### DATASET EXCERPTS
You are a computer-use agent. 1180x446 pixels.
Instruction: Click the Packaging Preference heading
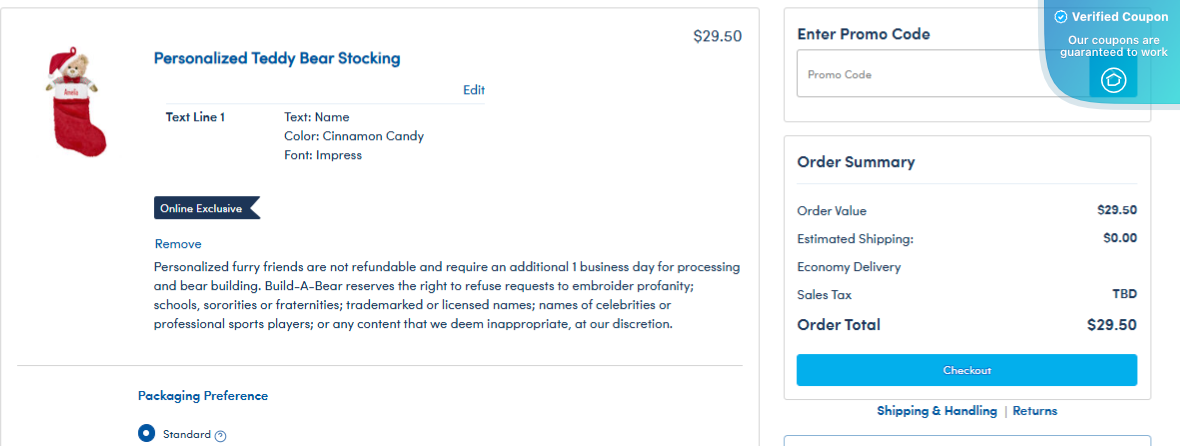coord(203,396)
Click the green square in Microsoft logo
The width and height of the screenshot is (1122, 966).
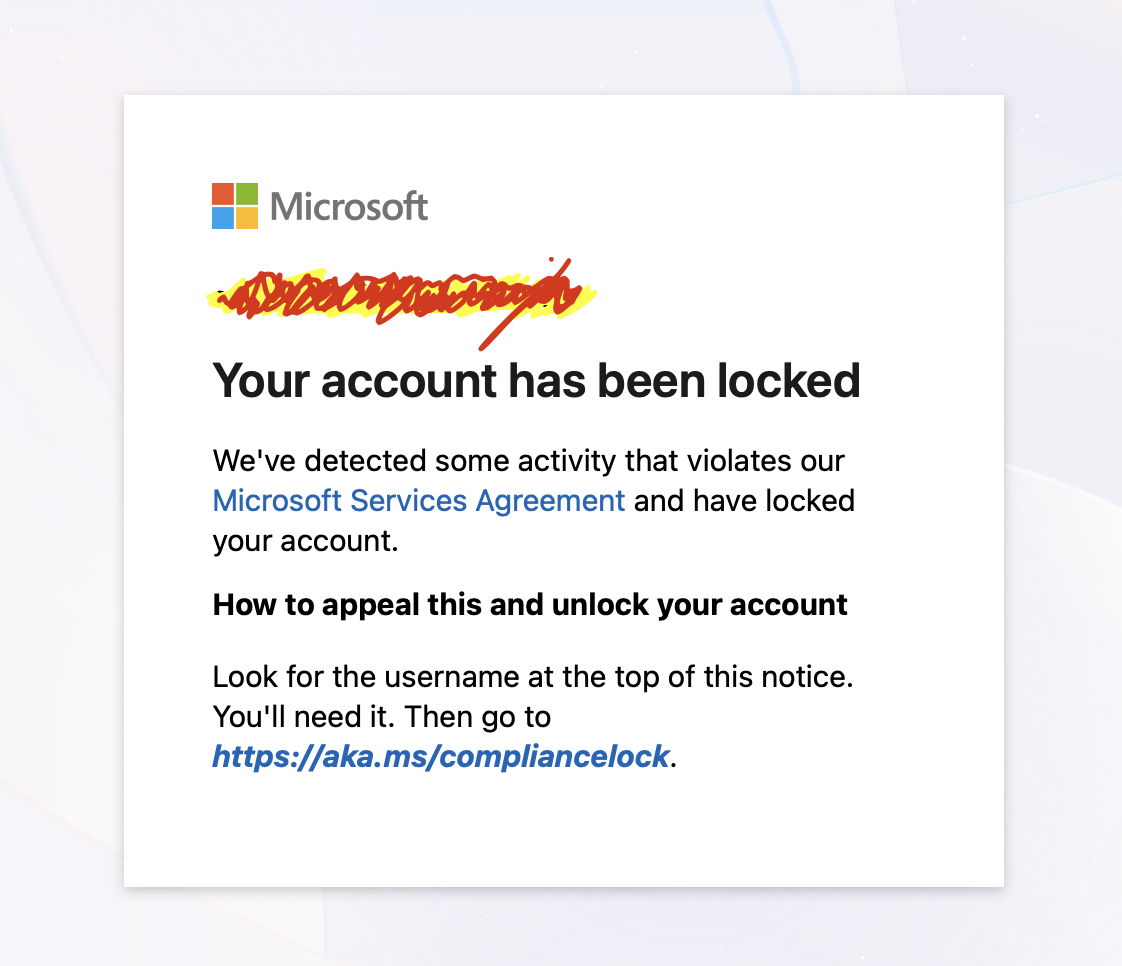click(x=247, y=194)
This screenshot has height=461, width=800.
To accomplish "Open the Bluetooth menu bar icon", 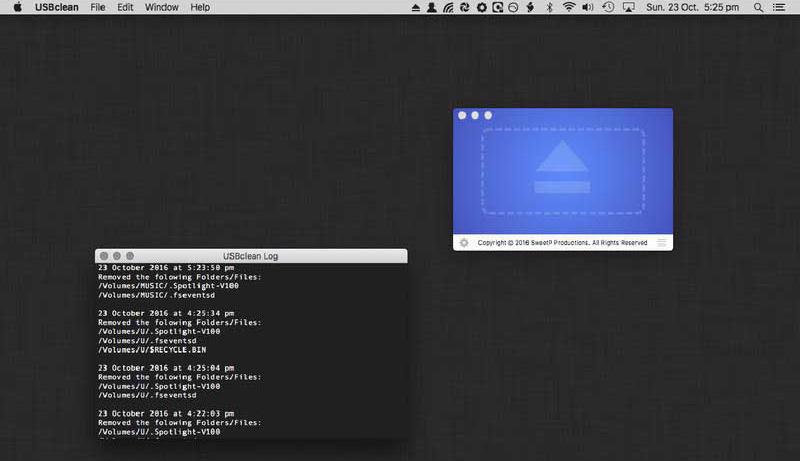I will [549, 7].
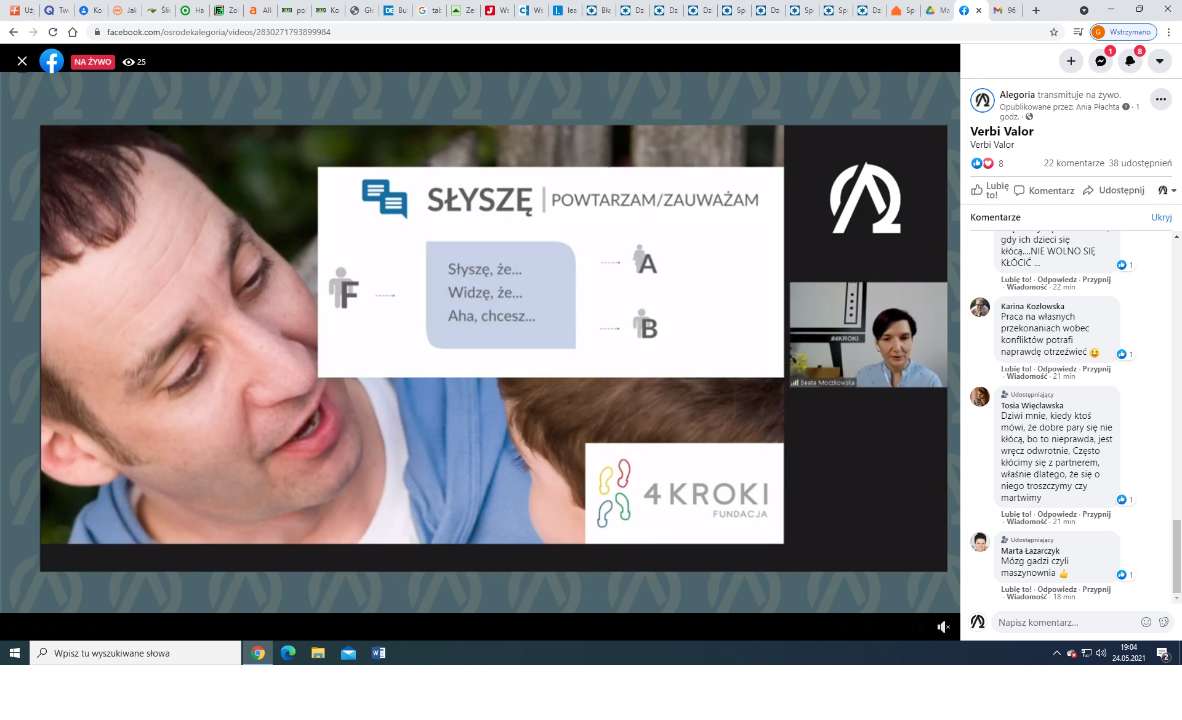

### WHAT YOU SHOULD DO
Before answering, find the line with "This screenshot has height=461, width=800." in the records above; then reproduce exactly each line from the first through that line, leaving out pictures.

### WRITTEN SOLUTION
You are a computer-use agent. 1180x446 pixels.
Instruction: Click the Packaging Preference heading
coord(203,396)
Click the green square in Microsoft logo
The width and height of the screenshot is (1122, 966).
click(x=247, y=194)
This screenshot has height=461, width=800.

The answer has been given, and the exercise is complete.